■ Saved data entries ■
++++++++
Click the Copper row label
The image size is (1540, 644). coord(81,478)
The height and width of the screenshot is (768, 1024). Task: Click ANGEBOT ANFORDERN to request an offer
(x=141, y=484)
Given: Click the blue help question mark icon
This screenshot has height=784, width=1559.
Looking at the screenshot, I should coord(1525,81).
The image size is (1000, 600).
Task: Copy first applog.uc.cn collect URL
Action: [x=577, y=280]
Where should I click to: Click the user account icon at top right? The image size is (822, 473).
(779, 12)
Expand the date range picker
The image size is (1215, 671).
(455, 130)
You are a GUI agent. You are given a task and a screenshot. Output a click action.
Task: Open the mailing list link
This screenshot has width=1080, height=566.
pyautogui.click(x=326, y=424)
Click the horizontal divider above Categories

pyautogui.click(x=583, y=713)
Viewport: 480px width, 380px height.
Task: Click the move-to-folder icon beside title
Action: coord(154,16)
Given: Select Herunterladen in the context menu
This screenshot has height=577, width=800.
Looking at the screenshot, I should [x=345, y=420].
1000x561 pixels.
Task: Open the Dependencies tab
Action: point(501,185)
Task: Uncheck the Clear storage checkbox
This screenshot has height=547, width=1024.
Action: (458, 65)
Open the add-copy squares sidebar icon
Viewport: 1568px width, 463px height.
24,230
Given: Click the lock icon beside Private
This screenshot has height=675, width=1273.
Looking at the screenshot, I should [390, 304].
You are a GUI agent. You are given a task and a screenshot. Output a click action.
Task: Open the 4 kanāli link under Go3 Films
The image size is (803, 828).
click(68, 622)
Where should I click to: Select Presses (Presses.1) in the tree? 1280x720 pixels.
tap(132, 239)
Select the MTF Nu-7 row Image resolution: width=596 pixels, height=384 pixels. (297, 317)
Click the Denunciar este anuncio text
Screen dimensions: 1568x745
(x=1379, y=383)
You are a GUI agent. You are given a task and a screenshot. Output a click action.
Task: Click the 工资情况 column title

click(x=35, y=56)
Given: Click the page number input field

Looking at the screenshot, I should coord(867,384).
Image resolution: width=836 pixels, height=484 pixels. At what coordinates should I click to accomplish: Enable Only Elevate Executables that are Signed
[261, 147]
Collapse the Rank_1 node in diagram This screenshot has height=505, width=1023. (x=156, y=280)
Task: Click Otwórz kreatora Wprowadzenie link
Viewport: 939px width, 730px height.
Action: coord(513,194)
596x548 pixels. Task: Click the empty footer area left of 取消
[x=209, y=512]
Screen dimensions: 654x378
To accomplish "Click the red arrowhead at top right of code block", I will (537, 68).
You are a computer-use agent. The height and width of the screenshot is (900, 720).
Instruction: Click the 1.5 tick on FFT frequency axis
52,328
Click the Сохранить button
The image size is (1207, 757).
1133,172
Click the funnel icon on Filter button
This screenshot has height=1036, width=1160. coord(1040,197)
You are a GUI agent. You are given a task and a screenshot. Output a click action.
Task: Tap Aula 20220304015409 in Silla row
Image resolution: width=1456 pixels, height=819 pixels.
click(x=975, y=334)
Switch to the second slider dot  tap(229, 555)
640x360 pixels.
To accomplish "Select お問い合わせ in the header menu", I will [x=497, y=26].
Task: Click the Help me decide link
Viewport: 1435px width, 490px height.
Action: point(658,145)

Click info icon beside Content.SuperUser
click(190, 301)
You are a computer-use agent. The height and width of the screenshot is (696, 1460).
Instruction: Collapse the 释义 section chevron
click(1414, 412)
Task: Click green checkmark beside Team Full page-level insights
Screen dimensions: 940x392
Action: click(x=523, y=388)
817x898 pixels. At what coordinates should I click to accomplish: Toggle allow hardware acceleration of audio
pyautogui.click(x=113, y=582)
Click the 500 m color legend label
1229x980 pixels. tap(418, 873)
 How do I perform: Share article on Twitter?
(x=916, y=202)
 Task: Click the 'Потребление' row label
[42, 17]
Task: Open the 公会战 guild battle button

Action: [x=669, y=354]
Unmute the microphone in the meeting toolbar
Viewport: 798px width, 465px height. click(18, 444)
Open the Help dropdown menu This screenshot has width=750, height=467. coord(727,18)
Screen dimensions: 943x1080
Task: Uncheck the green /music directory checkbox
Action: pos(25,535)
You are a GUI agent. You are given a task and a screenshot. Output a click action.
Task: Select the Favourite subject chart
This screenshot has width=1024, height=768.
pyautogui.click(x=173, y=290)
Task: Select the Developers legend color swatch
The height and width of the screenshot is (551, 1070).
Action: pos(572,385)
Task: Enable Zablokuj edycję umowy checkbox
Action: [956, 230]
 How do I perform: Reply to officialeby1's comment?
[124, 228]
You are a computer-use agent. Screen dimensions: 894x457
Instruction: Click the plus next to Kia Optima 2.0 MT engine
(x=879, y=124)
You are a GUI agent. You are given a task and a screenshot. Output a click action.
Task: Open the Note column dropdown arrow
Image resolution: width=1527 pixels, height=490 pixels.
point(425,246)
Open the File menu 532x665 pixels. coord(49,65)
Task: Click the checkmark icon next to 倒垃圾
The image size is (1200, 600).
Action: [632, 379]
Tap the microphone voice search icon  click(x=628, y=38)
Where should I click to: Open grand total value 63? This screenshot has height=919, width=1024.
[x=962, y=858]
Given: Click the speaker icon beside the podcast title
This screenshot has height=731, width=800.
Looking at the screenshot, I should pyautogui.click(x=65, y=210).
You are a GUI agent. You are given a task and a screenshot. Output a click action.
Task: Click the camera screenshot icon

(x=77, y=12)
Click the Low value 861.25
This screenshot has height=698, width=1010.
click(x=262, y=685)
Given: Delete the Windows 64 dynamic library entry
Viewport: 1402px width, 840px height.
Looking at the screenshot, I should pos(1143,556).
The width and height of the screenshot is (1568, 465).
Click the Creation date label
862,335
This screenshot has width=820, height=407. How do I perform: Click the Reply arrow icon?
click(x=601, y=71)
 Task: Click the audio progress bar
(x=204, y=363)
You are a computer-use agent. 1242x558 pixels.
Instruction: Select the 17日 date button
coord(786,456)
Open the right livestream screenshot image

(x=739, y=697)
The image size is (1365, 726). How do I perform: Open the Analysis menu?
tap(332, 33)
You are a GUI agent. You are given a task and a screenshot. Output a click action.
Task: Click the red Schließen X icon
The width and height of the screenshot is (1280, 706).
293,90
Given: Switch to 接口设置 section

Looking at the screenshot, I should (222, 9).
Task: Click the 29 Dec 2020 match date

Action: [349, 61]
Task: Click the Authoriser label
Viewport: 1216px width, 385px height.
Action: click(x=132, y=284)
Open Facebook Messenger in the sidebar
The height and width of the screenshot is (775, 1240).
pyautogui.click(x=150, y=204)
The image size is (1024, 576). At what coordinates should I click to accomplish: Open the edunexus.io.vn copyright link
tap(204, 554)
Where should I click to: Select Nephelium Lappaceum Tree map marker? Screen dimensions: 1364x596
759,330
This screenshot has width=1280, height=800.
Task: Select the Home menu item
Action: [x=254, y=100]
++++++++
■ About this exercise ■
Set down, exactly as they appear above, all lines from the one that has "596x548 pixels. Task: Click" down to the one that has "is (900, 720).", including those two and no others.

■ Response area ■
596x548 pixels. Task: Click the empty footer area left of 取消
[x=209, y=512]
Screen dimensions: 654x378
To accomplish "Click the red arrowhead at top right of code block", I will (537, 68).
You are a computer-use agent. The height and width of the screenshot is (900, 720).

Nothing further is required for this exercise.